§ **Goal of the exercise**
In the forum thread about Auckland suburbs, where is the original poster's work based?

§ **Passage to read**
==========

# Good Suburbs to live in Auckland for young family



## jarred11

HI,

Am currently relocating back to NZ, and am querying as to what would be ideal areas to live in Auckland.
Have been looking in Waitakere region & North Shore and also Pukekohe area

Have never lived in Auckland so any advise would be much appreciated

I am 30, Partner is 28 with Kids Girl - 6 & Boy 5.
It would be sons first year at school, so looking for good schools also

Thanks in advance


----------



## expatrocket

Hi, Welcome back to NZ !

The answer to your question depends on your circumstances
Are you buying or renting?
Do you know where you and/or your wife be working? 
Will you have a car or will you rely heavily on public transport? (Auckland is lacking in this area)

There are good places out west, and pukekohe is good but depending on the above will depend on where would be good for your family.

Happy to help when you can give some more details 

Where in NZ did you live before? Maybe there is something similar in AKL we could suggest?


----------



## jarred11

expatrocket said:


> Hi, Welcome back to NZ !
> 
> The answer to your question depends on your circumstances
> Are you buying or renting?
> Do you know where you and/or your wife be working?
> Will you have a car or will you rely heavily on public transport? (Auckland is lacking in this area)
> 
> There are good places out west, and pukekohe is good but depending on the above will depend on where would be good for your family.
> 
> Happy to help when you can give some more details
> 
> Where in NZ did you live before? Maybe there is something similar in AKL we could suggest?


Hi expatrocket,

Thank you very much for your reply.
In regards to your questions, we will be renting to start off.
we will have our own vehicle, and work is actually based in Pukekohe.

Would you say Pukekohe is good in regards to location/schools/area etc.

Before we lived in Australia we originally came from Rotorua

Thanks for your help


----------

==========

§ **Stored data**
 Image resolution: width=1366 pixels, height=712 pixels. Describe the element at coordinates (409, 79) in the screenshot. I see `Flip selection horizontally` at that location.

==========

§ **Answer below**
Pukekohe